What is expected
From the listing below, pull out every line that contains the word "Where". Uppercase and lowercase must match.

= = = = = = =

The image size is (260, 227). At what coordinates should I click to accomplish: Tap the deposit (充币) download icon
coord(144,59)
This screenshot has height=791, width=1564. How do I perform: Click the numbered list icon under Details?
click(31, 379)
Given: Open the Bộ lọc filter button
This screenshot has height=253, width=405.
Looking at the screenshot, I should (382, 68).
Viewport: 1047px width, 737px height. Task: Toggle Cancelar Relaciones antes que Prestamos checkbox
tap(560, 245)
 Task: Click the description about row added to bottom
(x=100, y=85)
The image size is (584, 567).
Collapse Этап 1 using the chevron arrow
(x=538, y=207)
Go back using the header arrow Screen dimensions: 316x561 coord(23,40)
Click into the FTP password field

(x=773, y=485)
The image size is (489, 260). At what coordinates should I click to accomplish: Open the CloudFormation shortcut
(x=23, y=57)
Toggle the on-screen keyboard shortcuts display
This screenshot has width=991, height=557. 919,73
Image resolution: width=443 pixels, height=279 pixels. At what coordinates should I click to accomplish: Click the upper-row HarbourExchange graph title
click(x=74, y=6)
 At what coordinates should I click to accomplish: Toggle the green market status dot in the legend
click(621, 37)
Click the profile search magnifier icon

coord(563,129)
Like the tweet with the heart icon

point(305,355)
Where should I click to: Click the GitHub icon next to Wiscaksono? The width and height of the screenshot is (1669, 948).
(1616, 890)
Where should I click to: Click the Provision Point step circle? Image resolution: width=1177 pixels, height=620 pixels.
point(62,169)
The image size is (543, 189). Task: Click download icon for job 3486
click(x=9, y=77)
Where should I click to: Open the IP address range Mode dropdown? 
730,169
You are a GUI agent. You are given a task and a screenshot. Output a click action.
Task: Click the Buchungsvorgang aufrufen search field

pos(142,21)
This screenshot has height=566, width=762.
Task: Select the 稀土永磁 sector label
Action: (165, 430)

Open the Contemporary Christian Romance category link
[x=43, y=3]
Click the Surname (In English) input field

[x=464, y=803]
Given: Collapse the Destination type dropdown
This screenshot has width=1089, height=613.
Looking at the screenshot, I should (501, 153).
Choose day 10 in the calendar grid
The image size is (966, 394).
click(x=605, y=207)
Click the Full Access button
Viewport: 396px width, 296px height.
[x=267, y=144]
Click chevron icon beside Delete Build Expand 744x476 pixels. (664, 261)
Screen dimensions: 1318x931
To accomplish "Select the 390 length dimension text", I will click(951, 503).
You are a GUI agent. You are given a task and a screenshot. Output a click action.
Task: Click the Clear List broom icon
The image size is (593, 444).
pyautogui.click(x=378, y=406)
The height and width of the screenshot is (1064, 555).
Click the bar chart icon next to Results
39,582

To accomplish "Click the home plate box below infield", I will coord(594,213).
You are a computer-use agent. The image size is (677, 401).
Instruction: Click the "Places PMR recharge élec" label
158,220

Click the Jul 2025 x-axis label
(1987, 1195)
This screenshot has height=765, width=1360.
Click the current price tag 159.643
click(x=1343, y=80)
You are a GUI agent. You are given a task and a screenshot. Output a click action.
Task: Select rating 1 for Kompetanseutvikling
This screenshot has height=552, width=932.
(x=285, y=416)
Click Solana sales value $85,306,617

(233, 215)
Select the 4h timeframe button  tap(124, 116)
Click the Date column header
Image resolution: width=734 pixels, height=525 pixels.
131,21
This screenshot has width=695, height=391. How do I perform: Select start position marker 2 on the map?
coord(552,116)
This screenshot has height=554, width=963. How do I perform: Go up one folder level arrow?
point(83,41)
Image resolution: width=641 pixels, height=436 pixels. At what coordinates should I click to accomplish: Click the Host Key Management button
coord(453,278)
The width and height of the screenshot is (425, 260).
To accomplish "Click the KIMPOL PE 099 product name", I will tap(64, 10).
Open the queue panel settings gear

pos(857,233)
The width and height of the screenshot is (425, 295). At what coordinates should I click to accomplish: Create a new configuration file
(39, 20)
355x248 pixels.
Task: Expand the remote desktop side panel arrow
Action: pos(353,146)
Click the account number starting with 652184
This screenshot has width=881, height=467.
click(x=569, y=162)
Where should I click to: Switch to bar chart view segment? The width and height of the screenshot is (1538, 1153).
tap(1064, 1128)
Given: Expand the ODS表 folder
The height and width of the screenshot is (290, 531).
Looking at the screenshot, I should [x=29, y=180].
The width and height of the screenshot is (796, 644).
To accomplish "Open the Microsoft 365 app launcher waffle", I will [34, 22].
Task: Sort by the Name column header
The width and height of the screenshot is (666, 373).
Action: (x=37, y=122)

= = = = = = =

Full response
Where should I click to: Click the GitHub icon next to Wiscaksono? The width and height of the screenshot is (1669, 948).
Where should I click to: Click the Provision Point step circle? Image resolution: width=1177 pixels, height=620 pixels.
Where should I click to: Open the IP address range Mode dropdown? 
Where should I click to: Switch to bar chart view segment? The width and height of the screenshot is (1538, 1153).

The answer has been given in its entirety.